1 cup water
1/2 cup ricotta
One pinch salt
1/2 cup confectioner’s sugar
1/2 cup semolina
One cup, 2 oz. flour
6 oz. butter
2 oz. strutto
One pinch cinnamon
3 oz. candied orange peel, diced
One egg yolk
How to make the Sfogliatella Riccia – Shell-shaped Flaky Ricotta Pastries:
How to make the sfogliatella riccia: Bring the water to a boil, add a pinch of salt and pour in the semolina, stirring so as not to form lumps. Cook, stirring for about 8 min., stirring constantly. Let cool. Make a Fontana with flour. Put half of the butter, a pinch of salt, and as much water as necessary to knead the dough to a smooth and elastic consistency. Wrap the dough in a towel and let rest for an hour.

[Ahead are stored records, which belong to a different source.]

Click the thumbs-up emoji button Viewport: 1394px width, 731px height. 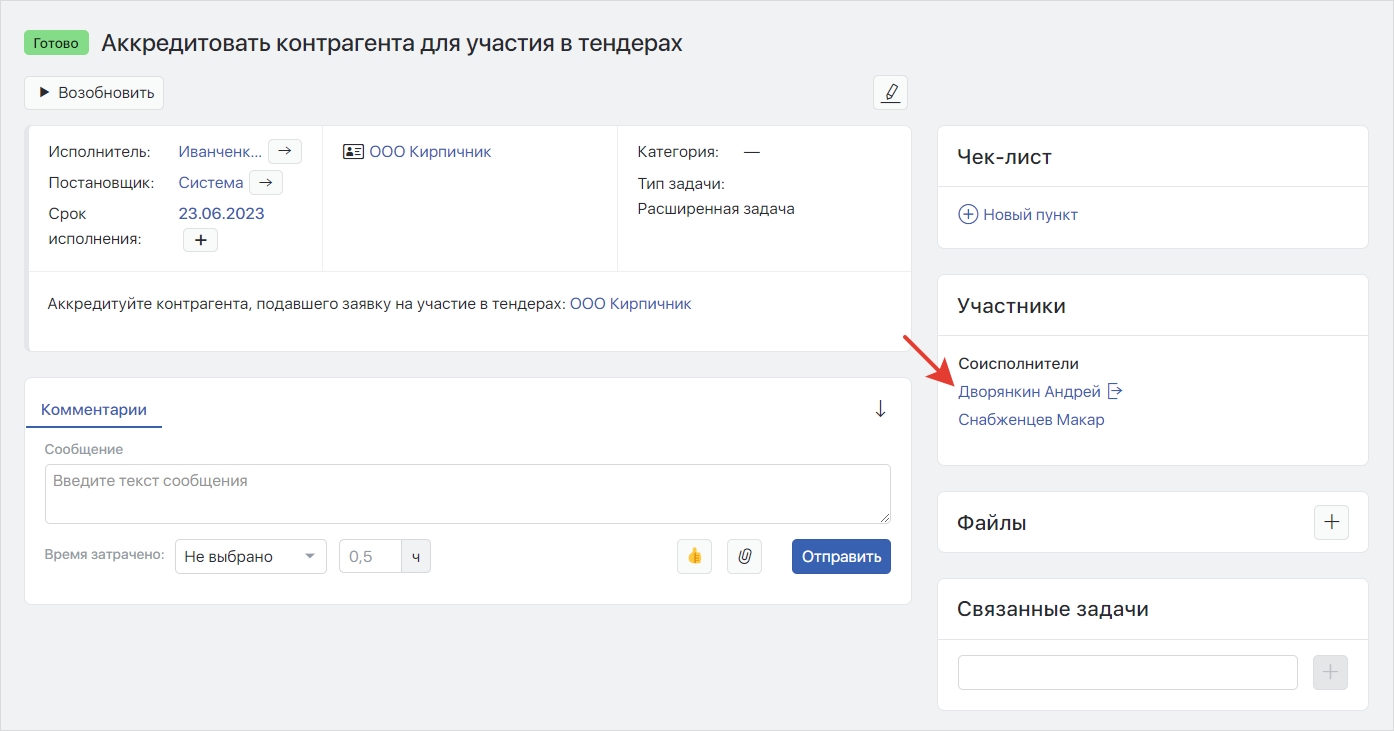point(694,557)
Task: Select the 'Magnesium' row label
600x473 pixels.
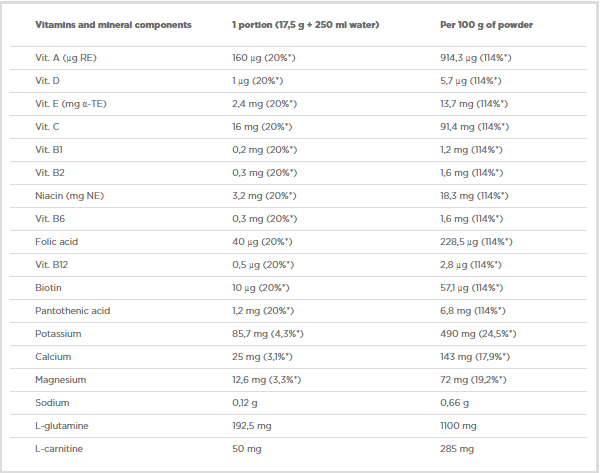Action: [x=61, y=380]
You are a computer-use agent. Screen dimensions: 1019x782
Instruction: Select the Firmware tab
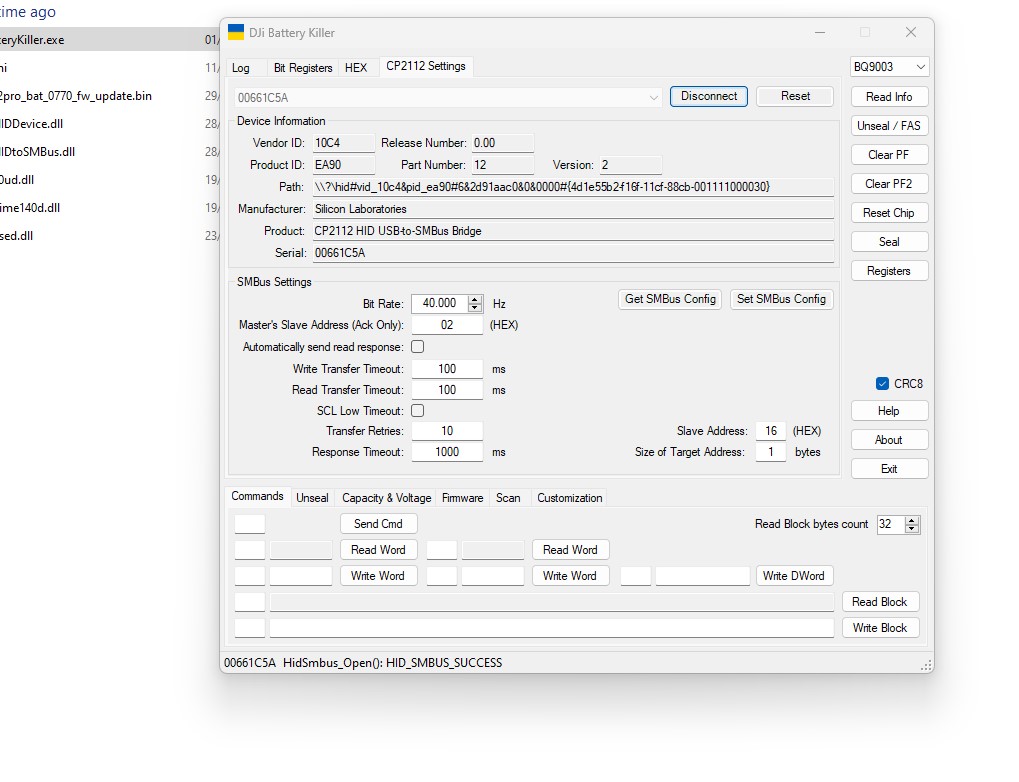coord(462,498)
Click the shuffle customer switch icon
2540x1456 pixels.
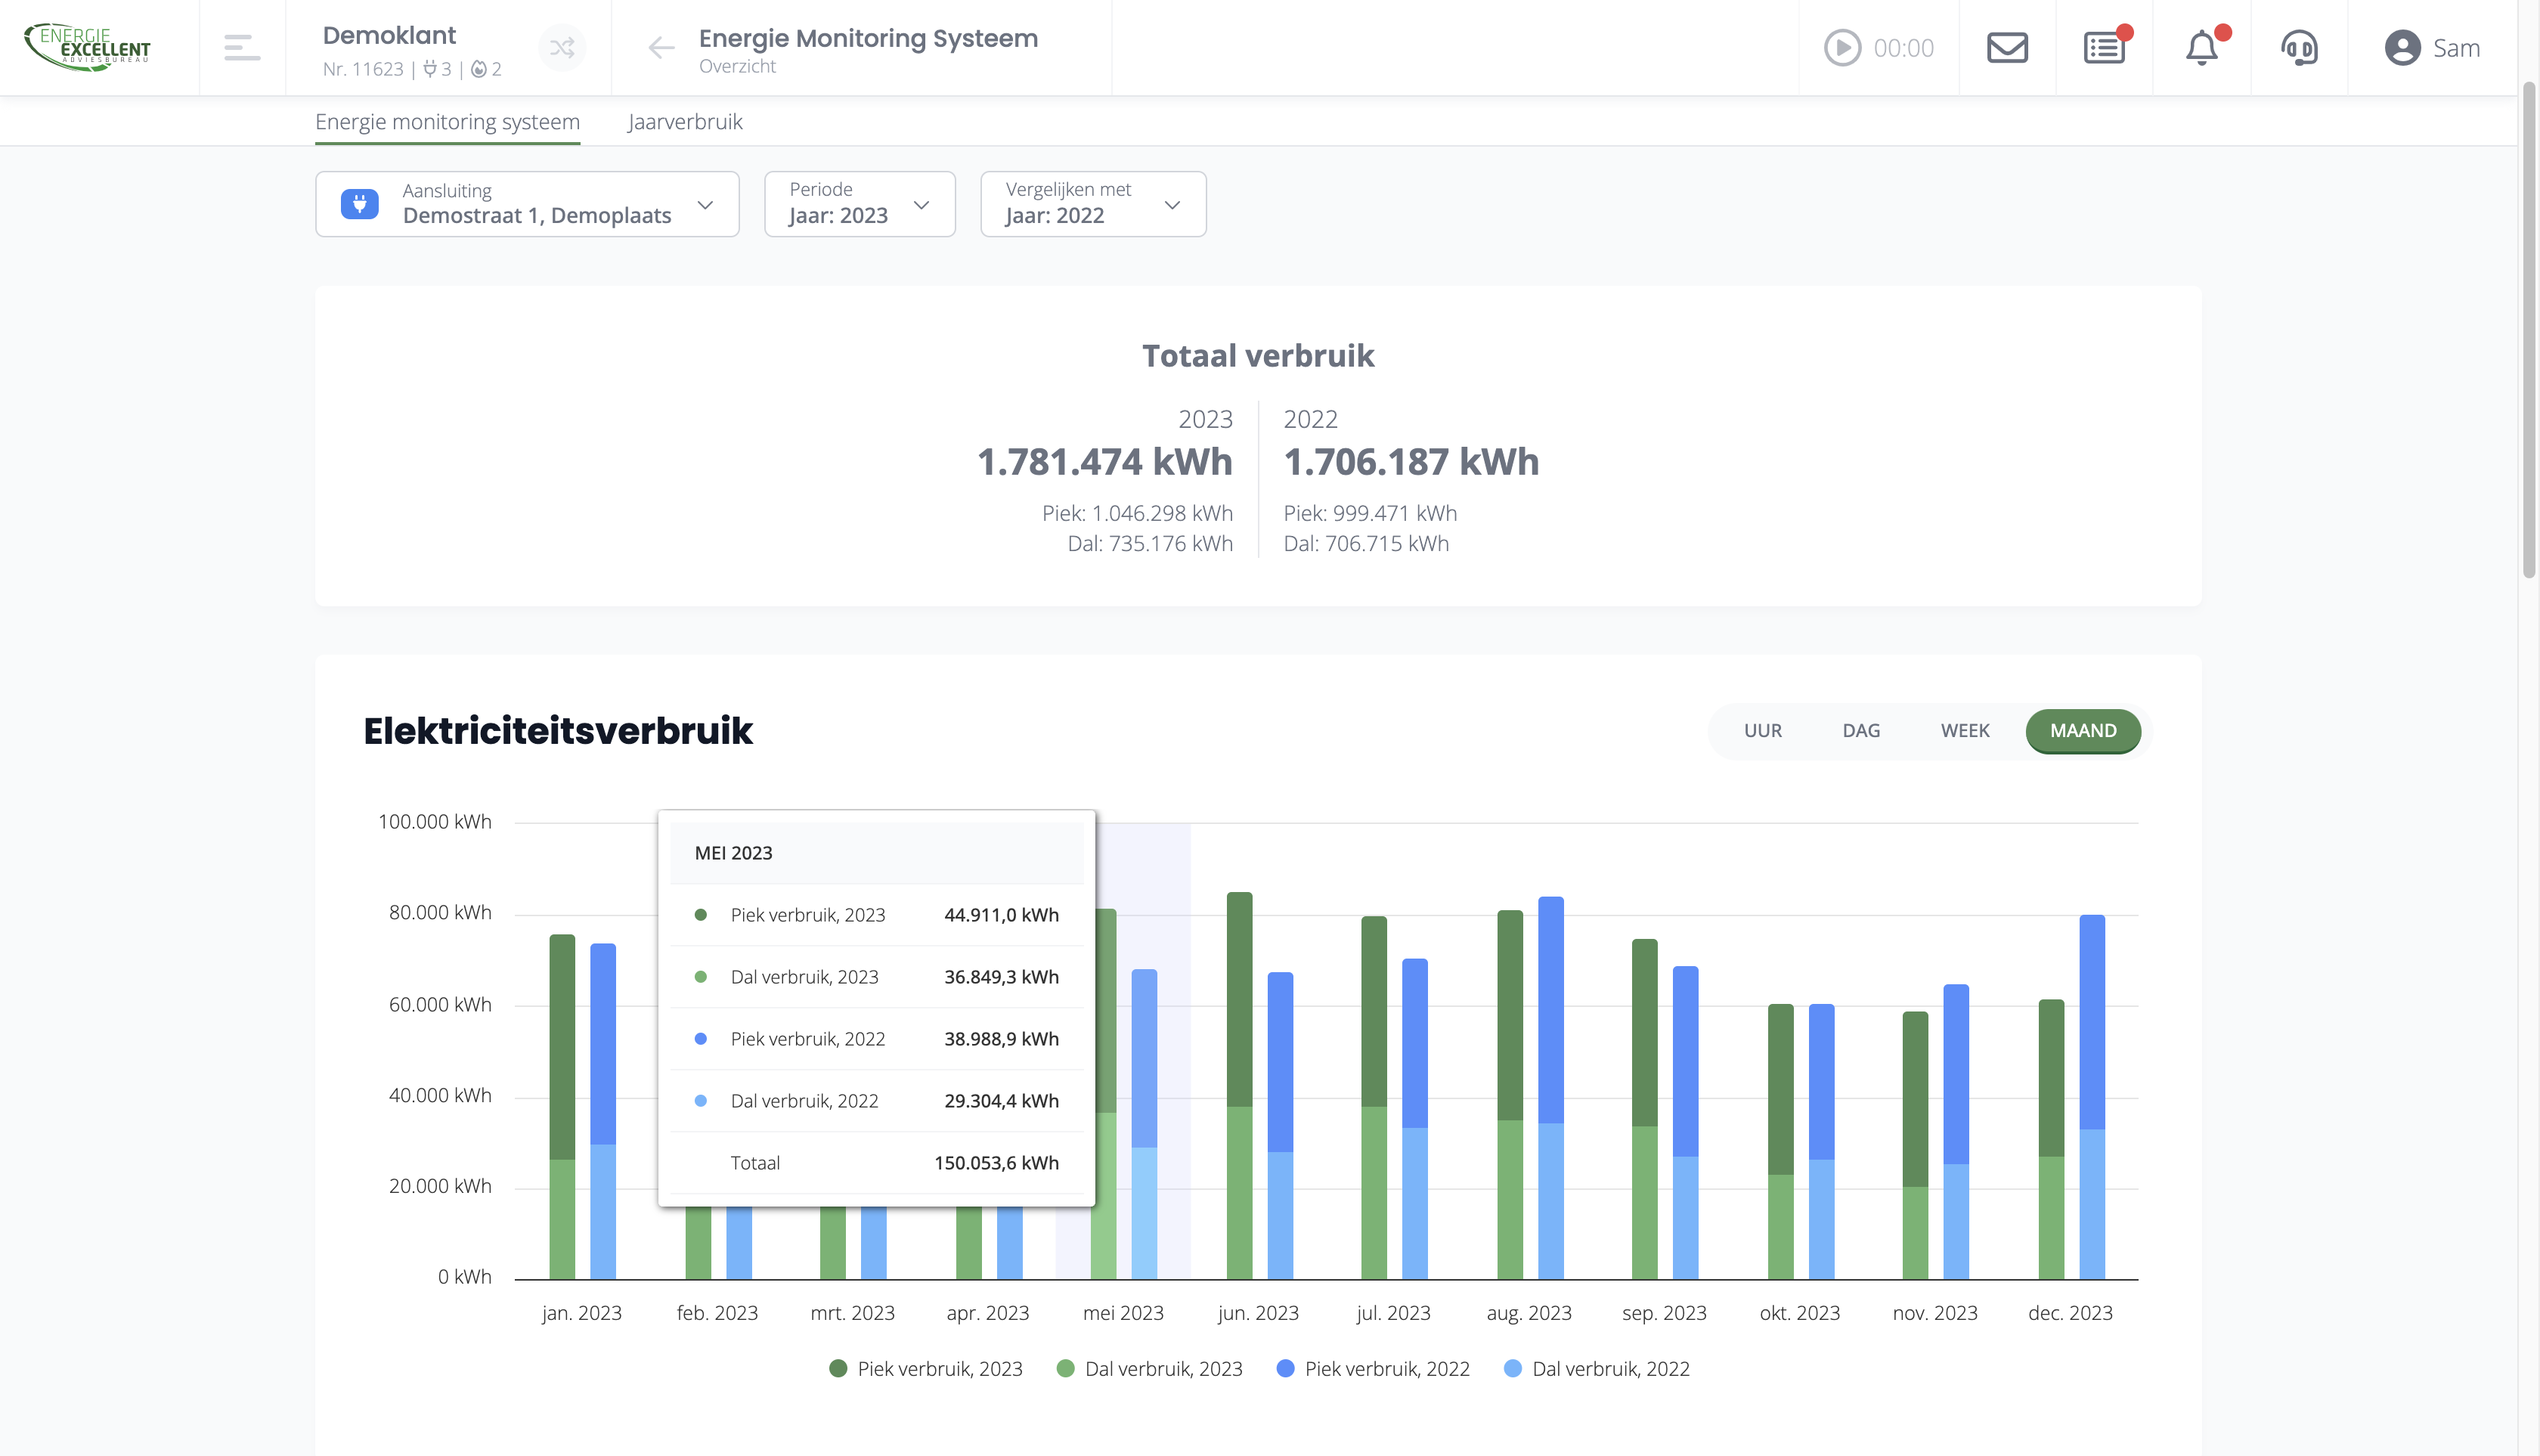click(x=562, y=48)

Sift the ricotta; mix with the semolina, six tbs: sugar, a pinch of cinnamon, and the candied peel. Roll out the pastry with a rolling pin to obtain a 25×18-in. rectangle, 1/16-in. thick. Cut the pastry vertically into four strips and place one on top of the other, brushing each with melted butter. Let rest for half an hour, and then roll up the stack of dough.
Slice the roll into ten equal pieces with a very sharp, floured knife. Place the pieces on the pastry board and roll them gently with the rolling pin, first vertically, upward, and then in a downwards direction to give them an oval shape.
Turn the ovals over, place a bit of ricotta filling in the middle of each one, brush the edges with egg yolk, then fold the dough over and press to seal. Next, brush the sfogliatelle with melted strutto and place it on a paper greased with butter—Bake in a pre-heated oven at 425°F for 20 min. Remove from the oven. Brush with melted butter again, lower the temperature to 350°F and bake for another 20 min. Let cool, sprinkle the sfogliatella riccia with confectioner’s sugar, and serve.